We blocked off the search engine for the time being, and it eased the load a bit. During the next hours, many different things were attempted, such as changing the innodb_thread_concurrence setting, but still the replication was lagging behind with "freeing items".
Finally a solution
After Googling like a boss, I saw that people were saying that Percona, a drop in replacement for mysql, had seemingly improved this problem. As we have been thinking of using Percona for quite a while, I agreed with myself and a couple of others that this was a perfect time. The change was done, and everything was looking good. Replication lag to 0 again.
Later that night, we experienced a couple of slow queries, but they were fixed and My Opera was once again stable.
I have throughout the Monday and Tuesday upgraded the servers one by one to run the latest kernels and Percona with mysql 5.5, up from stock mysql 5.1. Only the master database remains, but we'll perform a master switch later today to get it up to speed too. The poor master database has got almost 1000 days of uptime, so it's very much needed.
So, what was the problem?
Our current theory is that multiple, random happenstances caused the database trouble. Something caused a lot of table writes, locking the table, while being crawled causing lots of reads throughout the system and slowly but steadily bringing the database servers to their knees.
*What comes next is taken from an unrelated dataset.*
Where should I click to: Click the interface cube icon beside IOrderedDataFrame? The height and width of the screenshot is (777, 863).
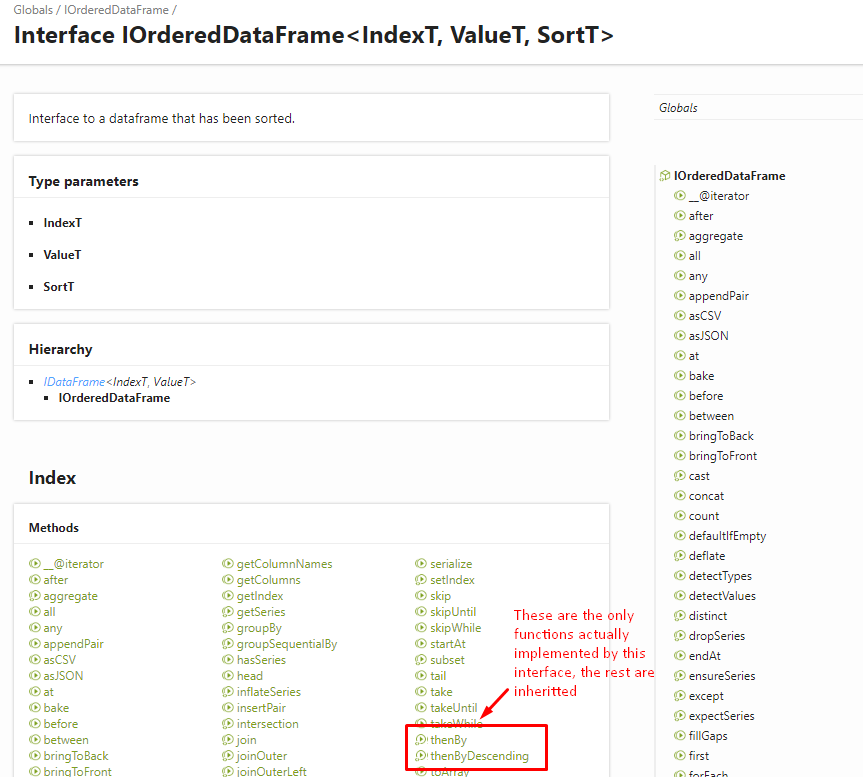665,175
How can we guard ourselves from this in the future?
We have removed the possibility for easy locks by converting many of the much-written-to tables to InnoDB instead of MyISAM. It was about time; they were created years and years ago and had grown too large for doing this without causing trouble to the system.
Instead of simply doing something like:
ALTER TABLE foo ENGINE=InnoDB;
We used a well known less-locking method:
CREATE TABLE foo_innodb LIKE foo;
ALTER TABLE foo_innodb ENGINE=InnoDB;
INSERT INTO foo_innodb SELECT * FROM foo WHERE id >= X AND id < Y;
RENAME TABLE foo TO foo_myisam;
RENAME TABLE foo_innodb TO foo;
DROP TABLE foo_myisam;
Basically creating a copy of the table, changing its engine and then inserting chunks of data that were manageable for the system without locking it for too long, then repeating the step until all is done and finally renaming the tables and replacing the MyISAM table with the InnoDB one.
When everything's looking good again, foo_myisam can be dropped. You should do the last INSERT INTO chained with the RENAME TABLE command so you don't lose data.
Effectively we reduced the locks from 10 minutes of fully locking the table with an ALTER TABLE, to several smaller chunks of INSERT INTO with SELECTS that blocked the table for smaller periods of time, so the change was much more transparent.
Updates
-
Wednesday: We are aware of the issue with the erroneous timestamps for anonymous comments, and are working on a solution to restore them to their former state.
-
Thursday: The database master has once again been restored to our bigdog, watching over us.
-
Thursday: If you are experiencing any problems with things that haven't been up to date (such as watches, etc) the past days, please try to see if the issues can be reproduced now, as it could have been due to delays in data propagation throughout the system caused by the problems experienced.